It was supposed to be a 15-minute interview. Instead, Associated Press Chief White House Correspondent Julie Pace kept President Donald Trump talking for an hour in a wide-ranging Oval Office discussion that was exclusive, illuminating and full of news.
Pace's sit-down with the president – resulting in multiple stories that others scrambled to follow and a transcript that readers devoured despite its 8,000-word length – earns the Beat of the Week.
Pace had been pursuing an extended interview with Trump for months ... making the request part of her conversations with White House sources and making the pitch about AP's reach.
Pace had been pursuing an extended interview with Trump for months. The Trump campaign, transition team and then the White House each responded with promises, hedges, even a yes – followed by a late cancellation. Pace persisted, making the request a regular part of her conversations with White House sources and giving the full pitch about AP's reach.
Her diligence was rewarded at just the right moment. Last week, she landed the first interview with Trump to discuss his first 100 days in office. Pace consulted with editors and colleagues on a list of questions. She aimed for a mix of issues that would make news on a few hot topics, but also subjects that might draw Trump into a more leisurely conversation.

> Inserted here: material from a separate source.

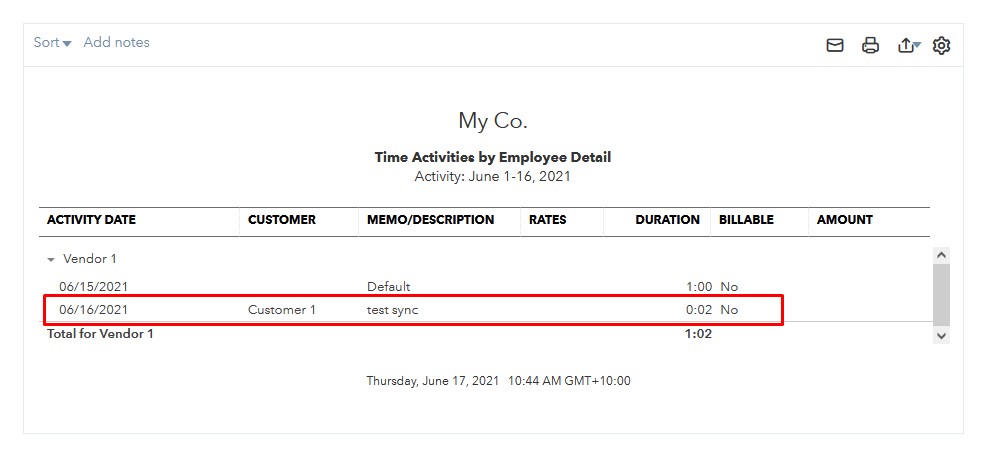Open the Sort dropdown

coord(52,42)
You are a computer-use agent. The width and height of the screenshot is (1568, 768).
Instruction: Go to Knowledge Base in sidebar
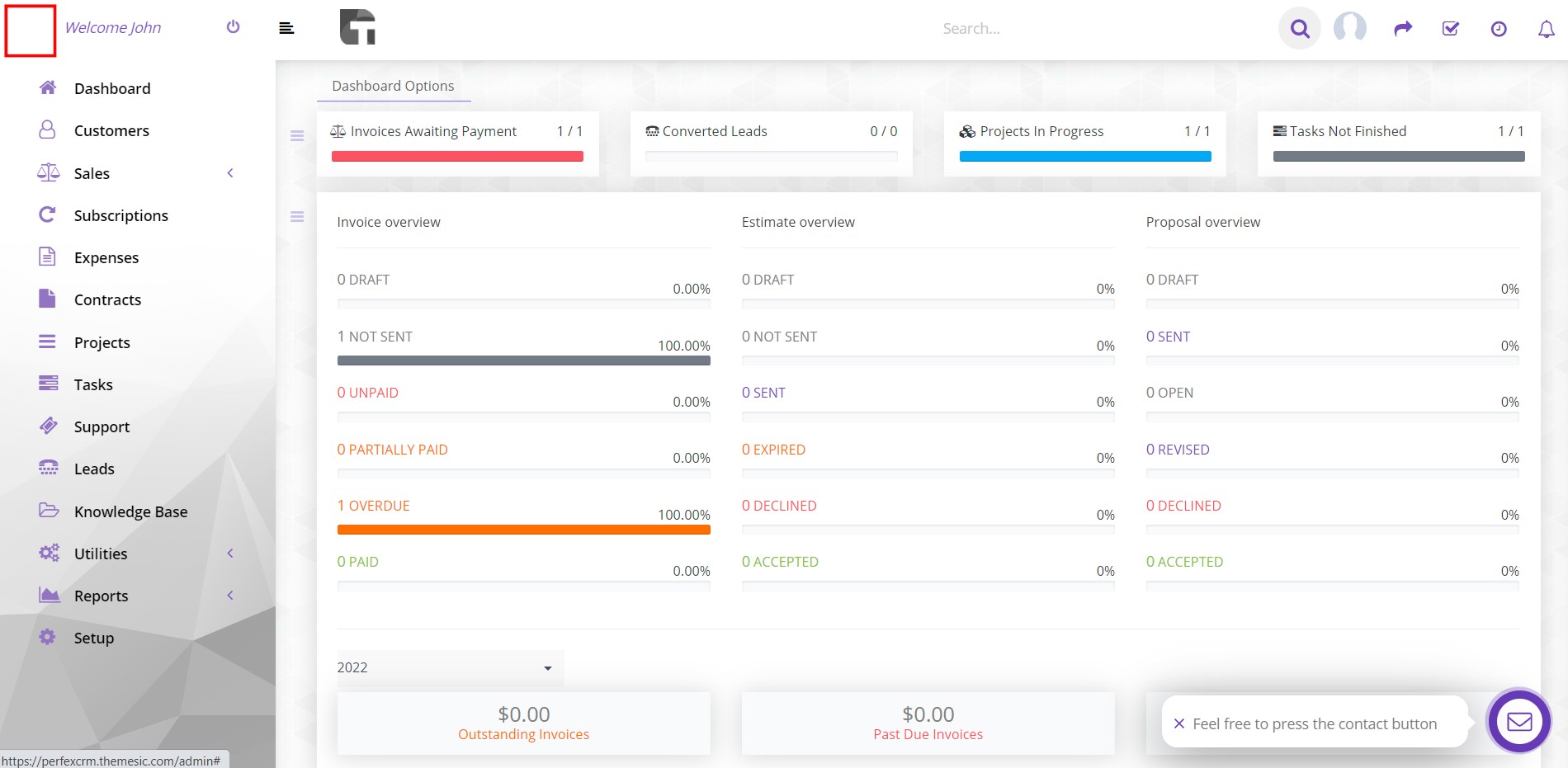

In the interview, Trump offered his first comments on the release of an Egyptian aid worker. He broke news of his plans to release a new tax proposal. Pace also prompted the president to offer reassurance to Dreamers; Trump said young immigrants brought to the U.S. as children and now living here illegally can "rest easy."
And she doggedly pressed Trump on whether he should be held accountable for his campaign plan promising 38 different actions in the first 100 days. In a startling response, the president dismissed the plan as somebody else's idea and called the 100-day marker "artificial."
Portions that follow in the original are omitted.